Section 71(1) of the Organisations Act of 2008 provides, that – despite anything to the contrary in a company’s Memorandum of Incorporation or rules, or any agreement between a company and a director, or between any members and a director – a director may be removed by an ordinary resolution adopted at a shareholders meeting by the persons entitled to exercise voting rights in an election of that director

Section 71(2) requires the members of a non-profit company to notify the director concerned of the meeting and the resolution, at least equivalent to that which a member is entitled to receive, irrespective of whether or not the director is a member of the company and the director must be afforded a reasonable opportunity to make a presentation, in person or through a representative, to the meeting, before the resolution is put to a vote.

The following persons are amongst those who cannot become governing body members of a non-profit organisation:

  • A juristic person,
  • An unemancipated minor,
  • Disqualified because of a condition contained in the Memorandum of Incorporation,
  • A person declared a delinquent in terms of the Close Corporations Act,
  • An unrehabilitated insolvent,
  • A person who has been prohibited by public regulation to be a director of a the company,
  • A person who has been removed from office of trust on the grounds of misconduct involving dishonesty,
  • A person who has been convicted and imprisoned, or fined for theft, fraud, forgery or other listed office.

(The last two categories of persons may become a director after the expiry of a five-year period, unless such period is extended in terms of the Act.)

The above persons are also disqualified from serving as members of a committee appointed by the governing body, including an audit committee. Section 69 of the Act requires the Organisations and Intellectual Property Commission to establish and maintain a public register of persons who are disqualified from serving as a director.

Every company is required to file a notice within 10 business days after someone becomes or ceases to be a director of the company.


A code of good practice does not supersede Company and common Law or any other legislation, and is more than a set of guidelines and rules.
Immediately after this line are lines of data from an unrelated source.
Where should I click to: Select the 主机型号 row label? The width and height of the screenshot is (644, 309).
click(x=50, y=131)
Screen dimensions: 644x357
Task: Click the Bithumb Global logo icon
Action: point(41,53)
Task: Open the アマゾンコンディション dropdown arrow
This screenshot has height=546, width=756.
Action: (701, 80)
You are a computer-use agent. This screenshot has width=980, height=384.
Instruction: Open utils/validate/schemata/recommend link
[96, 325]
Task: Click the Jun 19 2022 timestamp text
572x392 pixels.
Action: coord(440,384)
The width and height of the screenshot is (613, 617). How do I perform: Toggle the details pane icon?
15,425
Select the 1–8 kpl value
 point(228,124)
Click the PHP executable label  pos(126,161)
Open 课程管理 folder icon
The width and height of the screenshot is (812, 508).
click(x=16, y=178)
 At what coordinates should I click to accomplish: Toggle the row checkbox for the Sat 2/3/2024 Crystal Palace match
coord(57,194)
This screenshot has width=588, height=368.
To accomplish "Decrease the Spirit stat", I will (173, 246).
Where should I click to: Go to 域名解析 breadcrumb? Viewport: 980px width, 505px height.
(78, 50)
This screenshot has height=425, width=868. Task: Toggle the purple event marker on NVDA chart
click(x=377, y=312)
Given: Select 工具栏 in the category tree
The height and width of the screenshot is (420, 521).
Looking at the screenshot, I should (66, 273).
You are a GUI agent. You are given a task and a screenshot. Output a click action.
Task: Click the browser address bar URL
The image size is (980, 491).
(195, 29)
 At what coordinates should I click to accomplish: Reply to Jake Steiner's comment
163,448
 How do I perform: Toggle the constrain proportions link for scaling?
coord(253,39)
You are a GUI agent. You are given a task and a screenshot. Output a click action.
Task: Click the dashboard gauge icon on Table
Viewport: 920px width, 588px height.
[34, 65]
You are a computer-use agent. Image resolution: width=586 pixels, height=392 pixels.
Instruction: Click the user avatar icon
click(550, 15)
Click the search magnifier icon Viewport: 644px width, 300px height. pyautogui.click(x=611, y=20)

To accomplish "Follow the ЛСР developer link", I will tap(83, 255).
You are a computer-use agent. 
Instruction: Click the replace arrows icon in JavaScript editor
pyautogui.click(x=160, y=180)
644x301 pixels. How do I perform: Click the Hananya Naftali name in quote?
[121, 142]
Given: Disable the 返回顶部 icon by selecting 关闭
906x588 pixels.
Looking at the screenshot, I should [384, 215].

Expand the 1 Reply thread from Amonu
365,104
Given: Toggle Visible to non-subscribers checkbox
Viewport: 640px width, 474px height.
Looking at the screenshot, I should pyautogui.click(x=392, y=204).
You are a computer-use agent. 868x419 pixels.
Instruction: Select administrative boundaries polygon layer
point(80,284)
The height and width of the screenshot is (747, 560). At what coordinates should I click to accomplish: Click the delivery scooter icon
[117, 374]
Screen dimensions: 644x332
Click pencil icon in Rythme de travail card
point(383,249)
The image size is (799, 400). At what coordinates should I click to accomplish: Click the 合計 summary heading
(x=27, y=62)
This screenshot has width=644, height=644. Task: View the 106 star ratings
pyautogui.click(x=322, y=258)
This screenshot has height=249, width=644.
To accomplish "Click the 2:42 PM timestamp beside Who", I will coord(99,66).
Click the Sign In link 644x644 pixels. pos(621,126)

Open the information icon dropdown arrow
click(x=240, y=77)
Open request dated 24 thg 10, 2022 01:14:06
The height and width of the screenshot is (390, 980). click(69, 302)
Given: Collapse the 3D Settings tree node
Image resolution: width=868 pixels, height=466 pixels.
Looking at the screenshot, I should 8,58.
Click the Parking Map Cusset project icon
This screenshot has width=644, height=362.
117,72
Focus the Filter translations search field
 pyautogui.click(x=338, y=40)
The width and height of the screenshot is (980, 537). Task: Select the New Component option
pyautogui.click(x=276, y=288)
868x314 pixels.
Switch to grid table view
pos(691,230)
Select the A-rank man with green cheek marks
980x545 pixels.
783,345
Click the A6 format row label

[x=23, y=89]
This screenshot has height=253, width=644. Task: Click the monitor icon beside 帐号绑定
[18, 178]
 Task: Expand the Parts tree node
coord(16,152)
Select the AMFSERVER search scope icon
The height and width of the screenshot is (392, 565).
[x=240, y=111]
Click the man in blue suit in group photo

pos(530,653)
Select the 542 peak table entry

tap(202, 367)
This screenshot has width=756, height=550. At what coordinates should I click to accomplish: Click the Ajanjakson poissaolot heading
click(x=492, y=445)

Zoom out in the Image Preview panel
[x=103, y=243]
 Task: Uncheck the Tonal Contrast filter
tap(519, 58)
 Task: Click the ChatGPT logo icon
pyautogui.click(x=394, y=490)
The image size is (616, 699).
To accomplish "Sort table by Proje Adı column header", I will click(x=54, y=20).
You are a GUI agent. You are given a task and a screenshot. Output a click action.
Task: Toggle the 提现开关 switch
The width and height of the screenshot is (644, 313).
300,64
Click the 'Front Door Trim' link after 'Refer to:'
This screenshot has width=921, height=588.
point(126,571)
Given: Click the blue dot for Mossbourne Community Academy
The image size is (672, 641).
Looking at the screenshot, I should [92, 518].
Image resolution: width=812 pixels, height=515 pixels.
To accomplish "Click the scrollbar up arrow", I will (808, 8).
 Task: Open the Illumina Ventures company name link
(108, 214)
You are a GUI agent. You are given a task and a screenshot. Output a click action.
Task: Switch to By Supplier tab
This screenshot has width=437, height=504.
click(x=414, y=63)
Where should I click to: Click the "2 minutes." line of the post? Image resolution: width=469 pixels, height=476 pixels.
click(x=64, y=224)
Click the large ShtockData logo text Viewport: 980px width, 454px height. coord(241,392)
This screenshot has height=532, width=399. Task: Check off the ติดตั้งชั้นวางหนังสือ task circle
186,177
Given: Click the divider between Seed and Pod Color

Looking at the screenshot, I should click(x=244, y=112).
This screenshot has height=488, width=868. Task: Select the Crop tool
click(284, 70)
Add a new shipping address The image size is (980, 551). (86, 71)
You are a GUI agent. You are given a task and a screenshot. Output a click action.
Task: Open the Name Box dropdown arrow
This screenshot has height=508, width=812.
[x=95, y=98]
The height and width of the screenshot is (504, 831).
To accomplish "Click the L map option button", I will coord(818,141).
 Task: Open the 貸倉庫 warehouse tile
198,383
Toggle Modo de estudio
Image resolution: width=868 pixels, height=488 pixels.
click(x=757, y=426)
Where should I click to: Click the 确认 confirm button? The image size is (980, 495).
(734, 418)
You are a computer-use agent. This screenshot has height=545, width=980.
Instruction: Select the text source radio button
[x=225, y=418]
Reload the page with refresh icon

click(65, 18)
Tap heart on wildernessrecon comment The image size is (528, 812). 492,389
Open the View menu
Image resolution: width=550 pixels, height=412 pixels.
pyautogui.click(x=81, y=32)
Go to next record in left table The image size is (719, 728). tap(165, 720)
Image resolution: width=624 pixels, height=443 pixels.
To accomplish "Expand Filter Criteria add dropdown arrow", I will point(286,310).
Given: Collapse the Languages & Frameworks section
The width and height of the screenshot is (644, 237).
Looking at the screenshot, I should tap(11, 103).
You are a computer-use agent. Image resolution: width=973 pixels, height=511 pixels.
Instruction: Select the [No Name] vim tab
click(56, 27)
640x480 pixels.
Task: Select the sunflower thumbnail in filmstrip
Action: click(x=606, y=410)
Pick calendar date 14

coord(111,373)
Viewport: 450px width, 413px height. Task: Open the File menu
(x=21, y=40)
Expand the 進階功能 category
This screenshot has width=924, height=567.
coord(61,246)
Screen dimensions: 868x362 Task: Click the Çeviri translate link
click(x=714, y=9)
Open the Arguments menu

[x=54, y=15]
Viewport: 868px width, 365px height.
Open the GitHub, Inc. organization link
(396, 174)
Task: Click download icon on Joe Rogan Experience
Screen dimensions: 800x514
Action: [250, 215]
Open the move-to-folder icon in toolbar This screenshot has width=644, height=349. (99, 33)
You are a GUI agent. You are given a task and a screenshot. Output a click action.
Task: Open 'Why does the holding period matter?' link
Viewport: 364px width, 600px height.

The code is implemented primarily to enhance business/organisation performance through knowledge and skills at Governing Body level and draws attention to duties, responsibilities, legal obligations and liabilities

There is good guidance on and requirements for good governance applicable to non-profit organisations.

These include:

  • SANGOCO’s Code of Ethics for Non-profit Organisations (1997);
  • Department of Social Development’s Code of Good Practice for South African Non-profit Organisations (2001);
  • Inyathelo’s Independent Code of Good Practice (2012).
  • KING IV’s Code of Good Practice NPO Supplement (2017) – (KING I was launched 1994).

Economic and commercial endeavours cannot be pursued without certain moral and ethical limitations that protect the rights of all members of societyIn the business world ethical behaviour is conventionally defined as honouring the unwritten moral rule of not causing harm to others through unfair and uncompetitive commercial practices.  This goes beyond just legal obligations and includes moral conduct expected with generally accepted commercial practices.

Morality refers to human conduct and values whilst ethics in general refers to the study of those areas. However, the terms are used interchangeably and are mostly used as meaning right or good.  Business ethics is therefore, strictly speaking, the study of what constitutes right or wrong or good or bad human conduct in a business context.

The incorporation of a preferred set of moral behaviours and business conduct in a Governance Study guide such as this is for the purpose of stating clearly and expressly, the Company’s position, and therefore the obligation of its Members, Governing body members, Managers and Employees.  The elements that refer to moral behaviours can be described collectively as a code of conduct or a code of ethics.

The Institute of Directors in Southern Africa (IoDSA) state that, “It is the responsibility of the governing body members to determine the moral and ethical climate of the business.” By their business practice, shared values and applied ethics, the Governing body members of an enterprise set the moral standard and culture of an organisation.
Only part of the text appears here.